The problem:
Reproduce all the rows below, substituting "interface agent" for every occurrence of "GUI agent" and leaving everything else unchanged.
● ● ● ● ●
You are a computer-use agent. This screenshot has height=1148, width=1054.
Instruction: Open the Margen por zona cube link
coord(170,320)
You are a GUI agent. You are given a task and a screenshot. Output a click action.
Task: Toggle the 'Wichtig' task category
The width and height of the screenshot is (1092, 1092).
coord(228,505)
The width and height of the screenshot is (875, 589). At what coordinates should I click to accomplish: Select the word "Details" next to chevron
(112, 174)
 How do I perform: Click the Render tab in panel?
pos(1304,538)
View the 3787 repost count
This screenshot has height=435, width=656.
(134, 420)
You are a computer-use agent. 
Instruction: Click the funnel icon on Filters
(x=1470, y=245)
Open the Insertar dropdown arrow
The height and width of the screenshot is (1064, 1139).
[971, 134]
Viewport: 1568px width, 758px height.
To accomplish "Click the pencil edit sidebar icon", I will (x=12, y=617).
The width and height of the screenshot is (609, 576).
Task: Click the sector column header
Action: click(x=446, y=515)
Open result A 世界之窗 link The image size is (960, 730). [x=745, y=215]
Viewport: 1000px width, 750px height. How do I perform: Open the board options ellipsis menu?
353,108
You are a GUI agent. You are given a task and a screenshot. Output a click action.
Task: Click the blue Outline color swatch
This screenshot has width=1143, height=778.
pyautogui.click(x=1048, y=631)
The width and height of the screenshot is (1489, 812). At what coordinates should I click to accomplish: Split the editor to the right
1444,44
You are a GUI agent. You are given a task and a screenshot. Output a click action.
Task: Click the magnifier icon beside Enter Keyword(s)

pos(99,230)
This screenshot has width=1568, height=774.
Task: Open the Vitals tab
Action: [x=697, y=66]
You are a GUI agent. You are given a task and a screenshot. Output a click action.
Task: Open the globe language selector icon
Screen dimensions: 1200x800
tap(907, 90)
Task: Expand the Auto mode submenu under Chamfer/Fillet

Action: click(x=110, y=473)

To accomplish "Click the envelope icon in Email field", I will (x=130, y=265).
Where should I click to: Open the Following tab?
● ● ● ● ●
Finished exercise:
You are a computer-use agent. This screenshot has height=1148, width=1054.
Instruction: Open the Margen por zona cube link
coord(170,320)
You are a interface agent. You are given a task and a screenshot. Output a click action.
Task: Toggle the 'Wichtig' task category
The width and height of the screenshot is (1092, 1092).
coord(228,505)
The width and height of the screenshot is (875, 589). At what coordinates should I click to accomplish: Select the word "Details" next to chevron
(112, 174)
 How do I perform: Click the Render tab in panel?
pos(1304,538)
View the 3787 repost count
This screenshot has height=435, width=656.
(134, 420)
You are a computer-use agent. 
Instruction: Click the funnel icon on Filters
(x=1470, y=245)
Open the Insertar dropdown arrow
The height and width of the screenshot is (1064, 1139).
[971, 134]
Viewport: 1568px width, 758px height.
To accomplish "Click the pencil edit sidebar icon", I will (x=12, y=617).
The width and height of the screenshot is (609, 576).
Task: Click the sector column header
Action: click(x=446, y=515)
Open result A 世界之窗 link The image size is (960, 730). [x=745, y=215]
Viewport: 1000px width, 750px height. How do I perform: Open the board options ellipsis menu?
353,108
You are a interface agent. You are given a task and a screenshot. Output a click action.
Task: Click the blue Outline color swatch
This screenshot has width=1143, height=778.
pyautogui.click(x=1048, y=631)
The width and height of the screenshot is (1489, 812). At what coordinates should I click to accomplish: Split the editor to the right
1444,44
You are a interface agent. You are given a task and a screenshot. Output a click action.
Task: Click the magnifier icon beside Enter Keyword(s)

pos(99,230)
This screenshot has width=1568, height=774.
Task: Open the Vitals tab
Action: [x=697, y=66]
You are a interface agent. You are given a task and a screenshot. Output a click action.
Task: Open the globe language selector icon
Screen dimensions: 1200x800
tap(907, 90)
Task: Expand the Auto mode submenu under Chamfer/Fillet

Action: click(x=110, y=473)

To accomplish "Click the envelope icon in Email field", I will (x=130, y=265).
Where should I click to: Open the Following tab?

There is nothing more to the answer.